In most instances, the Settlor of his or her revocable inter vivos trust acts as the initial Trustee for as long as s/he is capable of doing so. Thus, the Settlor continues to manage and distribute trust assets for his or her own benefit. If you decide to establish a revocable inter vivos trust, the decision of whether to act as your own Trustee is your decision, made after consultation with your family and trusted advisors. However, if you become incapable of functioning as a Trustee (either due to your incapacity or death), your designated successor Trustee will assume the "office of Trustee" and act as Successor Trustee of your trust.

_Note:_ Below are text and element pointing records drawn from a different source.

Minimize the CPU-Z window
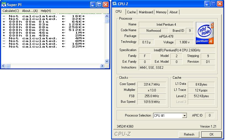This screenshot has height=140, width=225. pos(207,4)
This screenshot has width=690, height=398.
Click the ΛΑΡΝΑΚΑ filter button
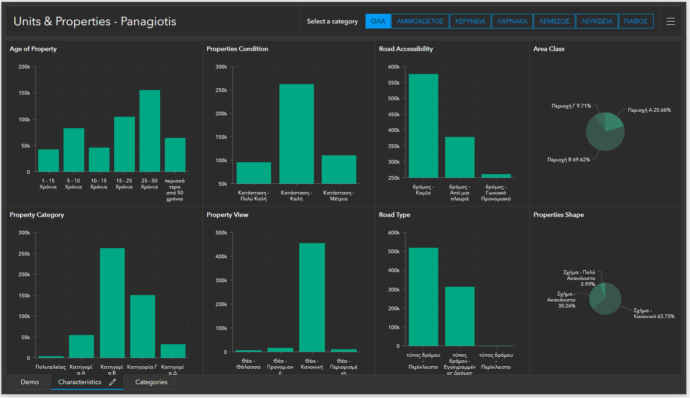pos(512,21)
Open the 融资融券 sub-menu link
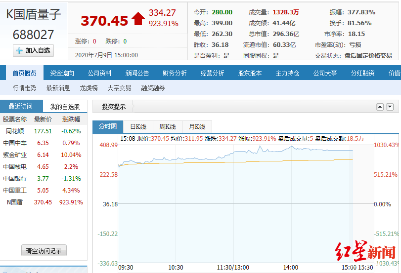 pyautogui.click(x=153, y=88)
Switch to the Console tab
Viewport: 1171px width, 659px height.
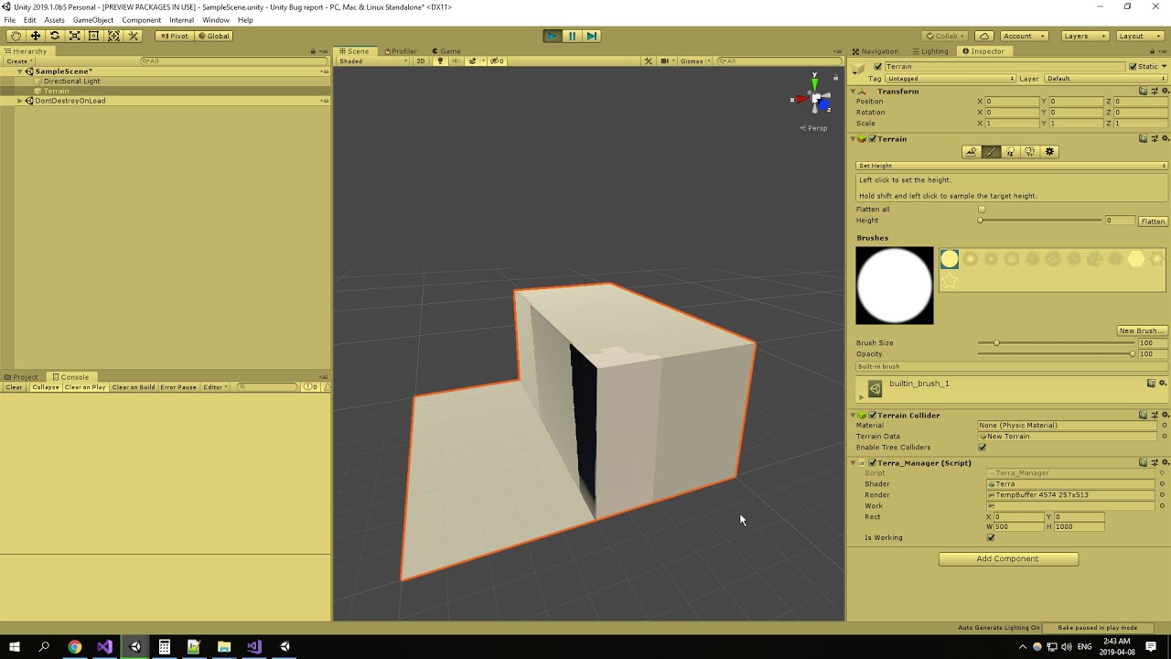click(71, 376)
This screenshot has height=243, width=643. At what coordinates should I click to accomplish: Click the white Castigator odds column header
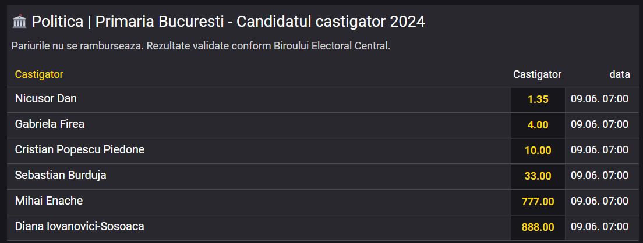point(537,74)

The persons who are often named as one’s Executors or successor Trustees include spouses, adult children, other trusted relatives, family friends, business associates, or financial institutions (banks or trust companies). When deciding on the person(s) to act as an Executor or a Trustee, take care to select someone who is responsible, well organized, and somewhat experienced in maintaining accounts and records. In addition, it is useful for an Executor or successor Trustee to have had business experience and to have acquired some basic knowledge about making investments. However, the most important requirement for this position is that the person has the ability to exercise good common sense.